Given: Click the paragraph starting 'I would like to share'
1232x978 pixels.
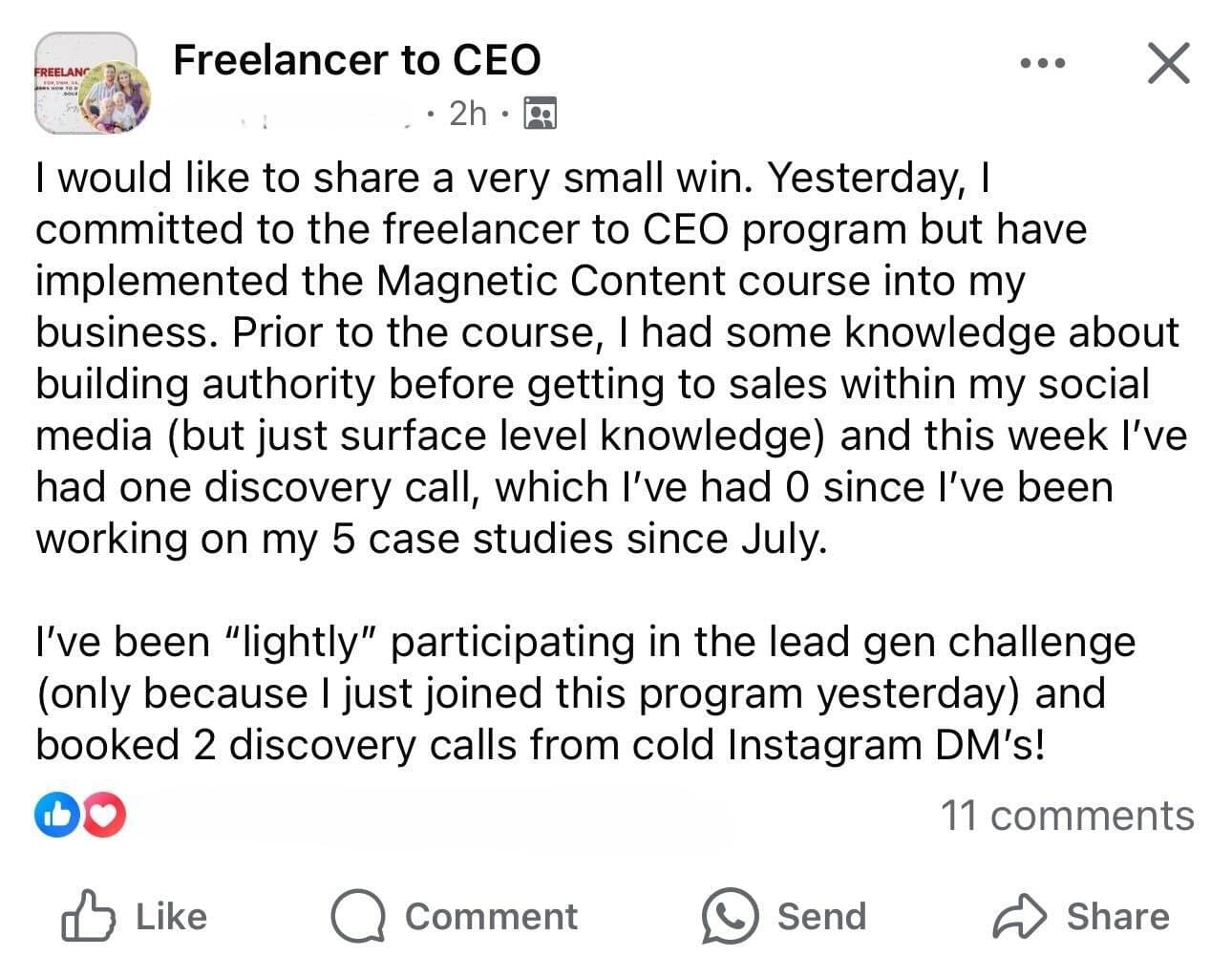Looking at the screenshot, I should click(611, 358).
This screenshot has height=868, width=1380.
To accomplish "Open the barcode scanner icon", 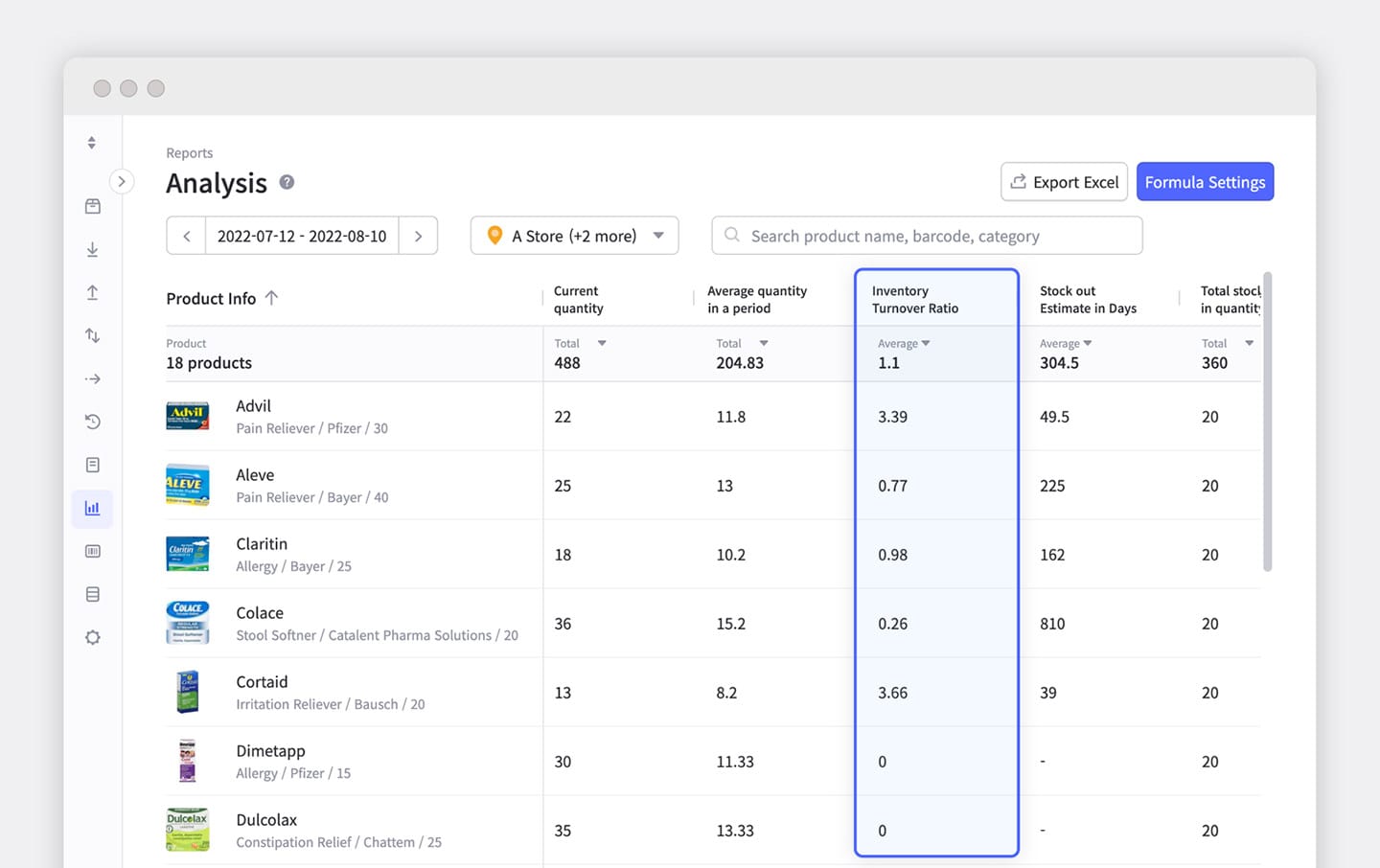I will coord(92,551).
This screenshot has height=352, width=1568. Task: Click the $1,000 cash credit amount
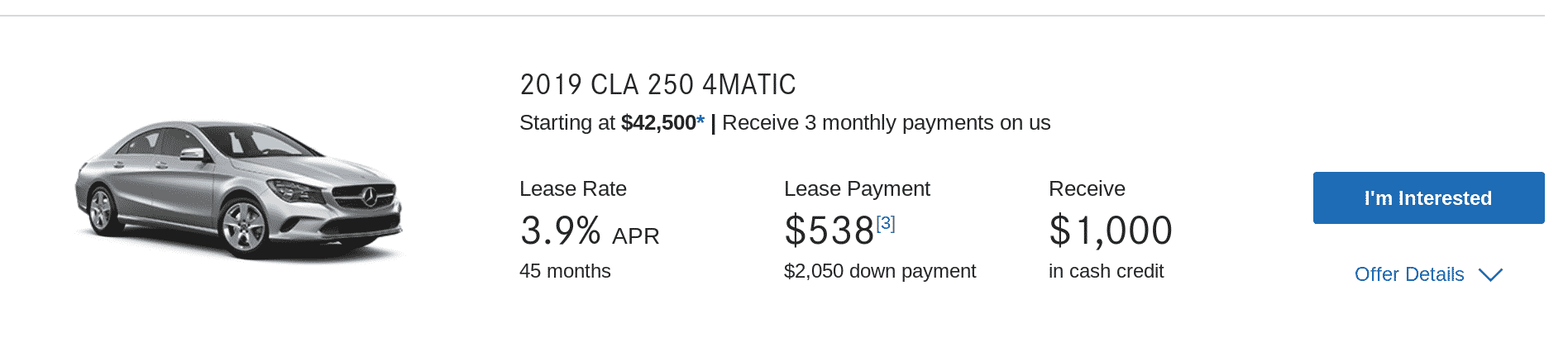pos(1110,231)
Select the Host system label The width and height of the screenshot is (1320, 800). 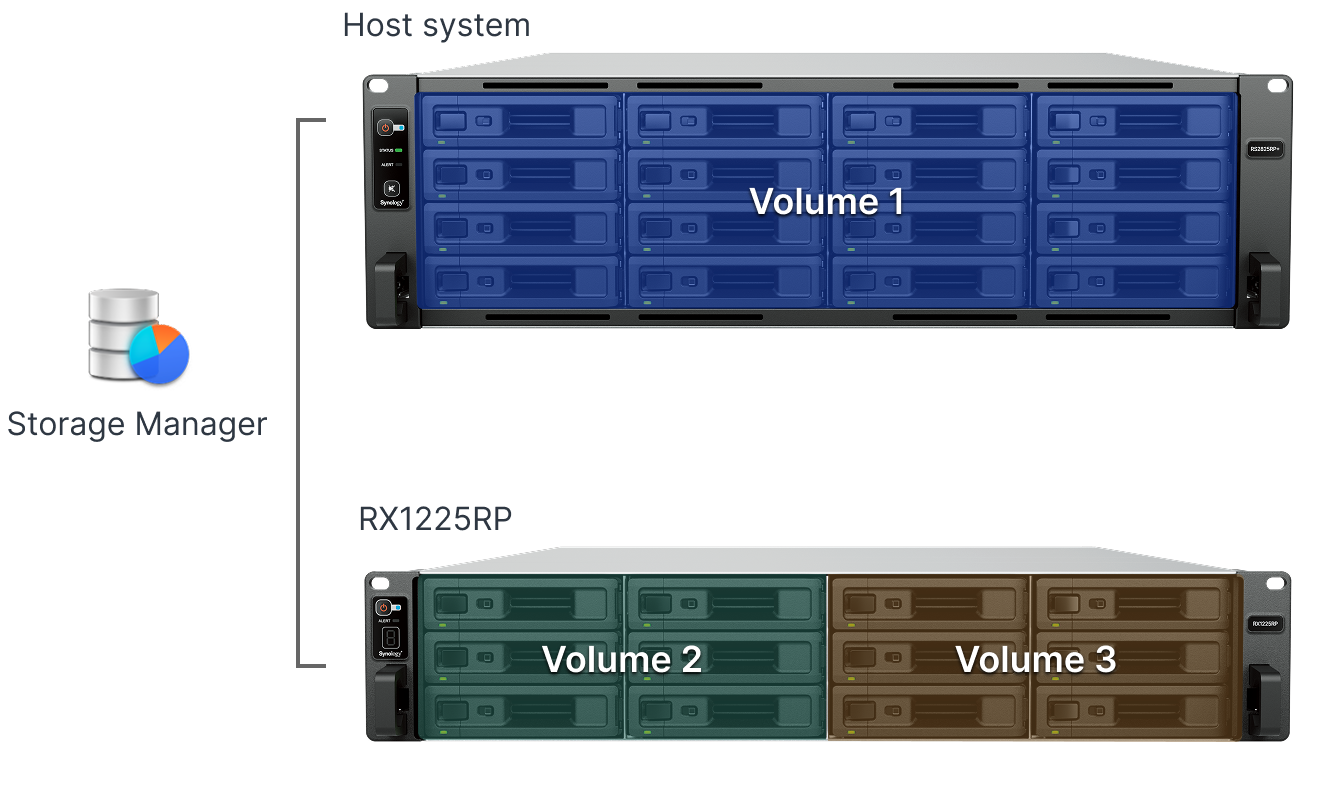click(436, 25)
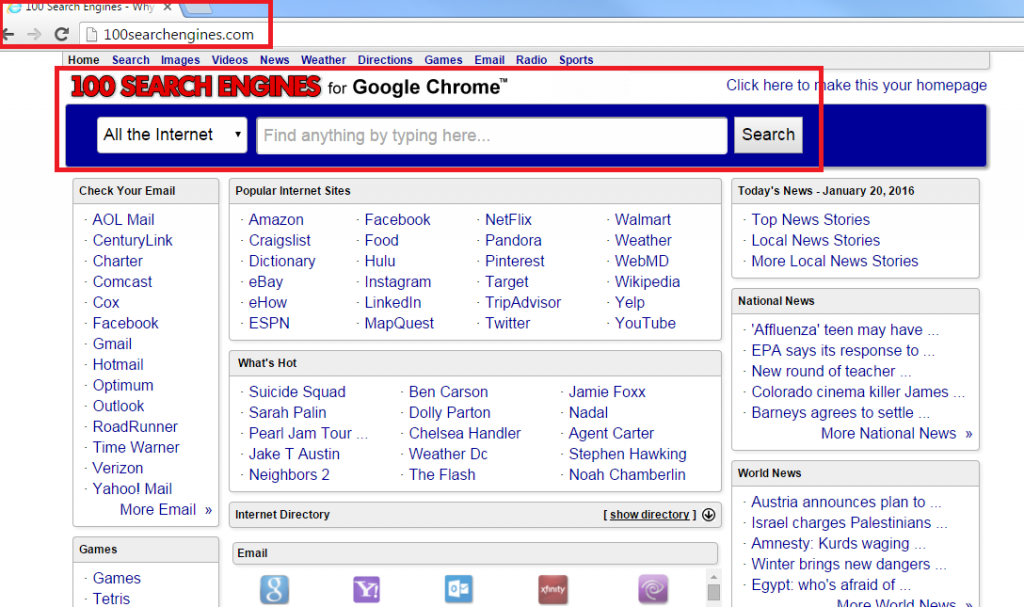Open the Outlook email icon
The height and width of the screenshot is (607, 1024).
pyautogui.click(x=459, y=589)
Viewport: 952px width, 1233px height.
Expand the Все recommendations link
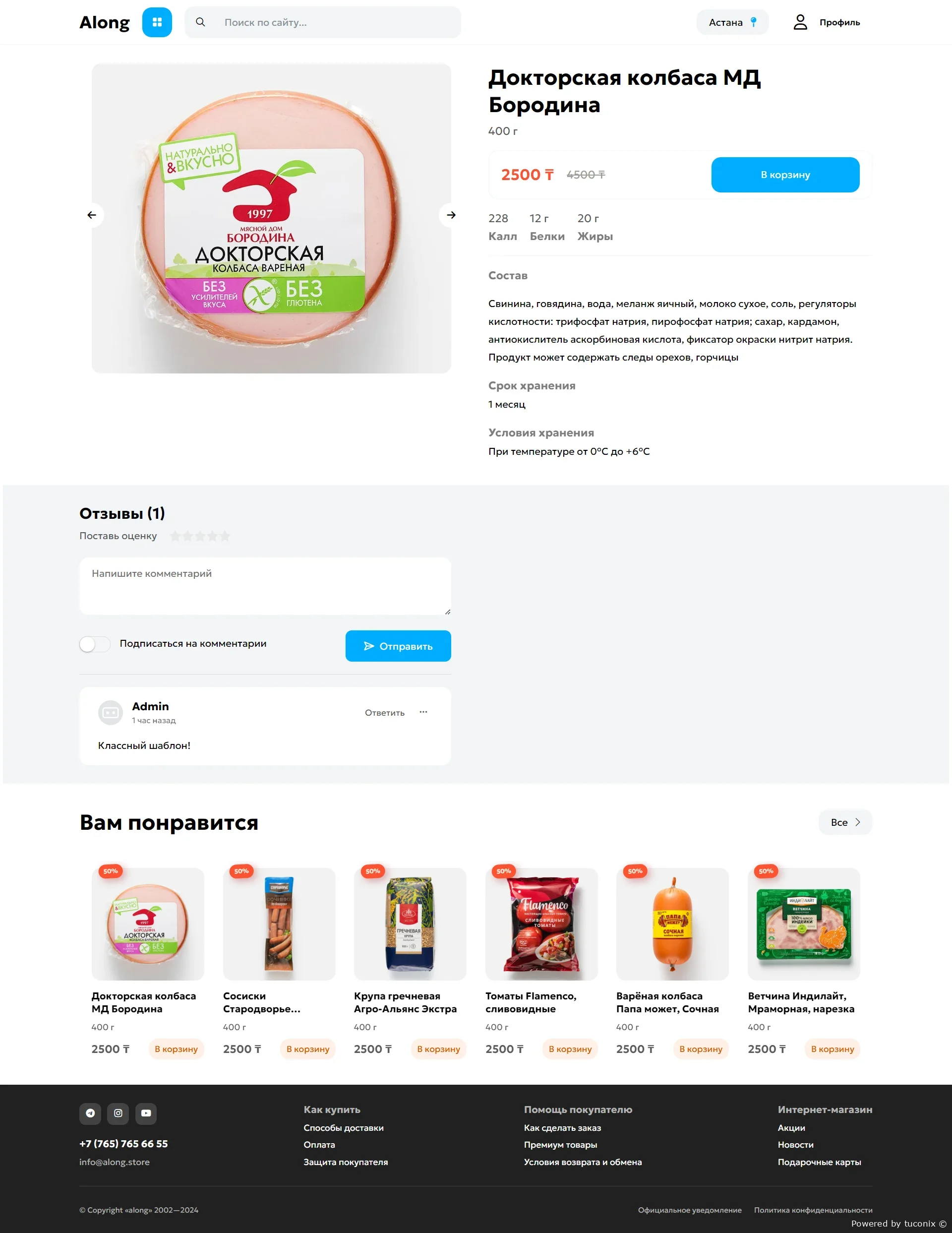pos(845,822)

-=-=-=-=-

YOUR OBJECTIVE: Set down, word for word, the line that holds "Viewport: 952px width, 1233px height." and all lines after it to the end of the entries above, but not the pictures.

WRITTEN SOLUTION:
Viewport: 952px width, 1233px height.
Expand the Все recommendations link
pos(845,822)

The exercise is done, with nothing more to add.